Quase um século, a estratégia de desenvolvimento amazônico foi direta: explorar a floresta como um recurso para impulsionar o crescimento do país e sua segunda revolução industrial. Em 1967, a Zona Franca de Manaus foi criada, rapidamente ganhando destaque e hoje respondendo por 80% do PIB do estado do Amazonas. Ela se tornou o terceiro maior polo industrial do Brasil, graças a um sistema de incentivos atraentes e isenções fiscais.

Existe uma oposição ideológica e identitária que dividiu a floresta em dois: de um lado, os ativistas; do outro, garimpeiros, madeireiros e agricultores. Hoje, essa oposição se transformou em guerra. Com pouquíssimos meios para controlar essa vasta floresta, muitos trabalhadores invadem regiões ilegalmente para explorá-las. Em resposta, os amazônidas se erguem e resistem, muitas vezes enfrentando armas de fogo.

Seria simples apontar o dedo para o governo brasileiro e lançar sobre ele toda a culpa pelas feridas da Amazônia. Também seria confortável transformar os trabalhadores da indústria em vilões, usando a demagogia como atalho para a indignação. Mas a verdade é mais densa, mais sinuosa.
O Brasil, em sua busca por um lugar entre as potências globais, há muito tempo trilha os passos de um modelo de desenvolvimento moldado pelo Ocidente — um caminho que insiste em classificá-lo como “subdesenvolvido”, mesmo quando sangra para crescer.
Talvez estejamos tão imersos nesse parasitismo que passamos a acreditar que só há futuro se for comprado à imagem do sonho americano.
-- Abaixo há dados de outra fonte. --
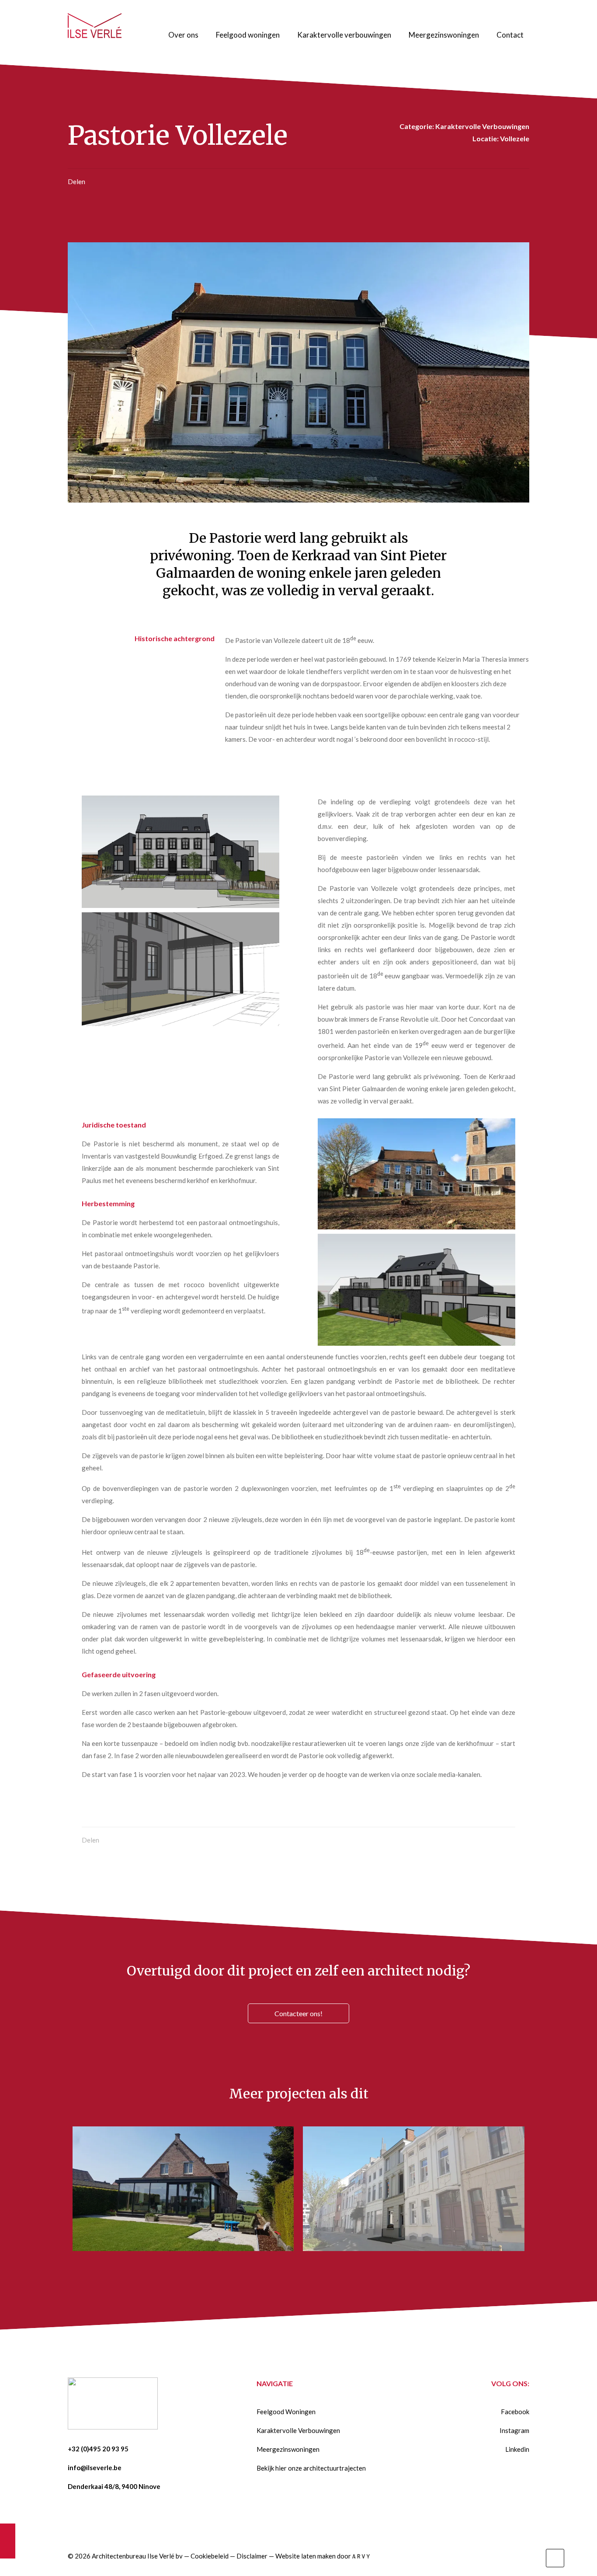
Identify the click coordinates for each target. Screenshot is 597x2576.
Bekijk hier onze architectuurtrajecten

Não podemos esquecer que a mineração, a exploração florestal e a agricultura são quase totalmente impulsionadas por mercados externos (Europa, EUA, China). Precisamos repensar as forças mais amplas que movem essa exploração e talvez nos afastar da pressão global de proteger aquilo que o mundo chama de “os pulmões da Terra”.

Na Amazônia, a farinha de mandioca é mais que alimento — é sustento, é raiz. Presente em toda refeição, ela nasce de um ritual ancestral: secar, triturar, torrar. Mas por trás desse gesto cotidiano, há um esforço árduo que a floresta esconde. Sem ferramentas, sem apoio, os agricultores lutam com as mãos contra a terra. E para seguir plantando, recorrem ao fogo, não por escolha, mas por urgência. A queimada vira resposta ao abandono, não à tradição.
Assim, a sobrevivência queima junto com a mata, dia após dia. Não é o povo que destrói, é o sistema que deixa arder.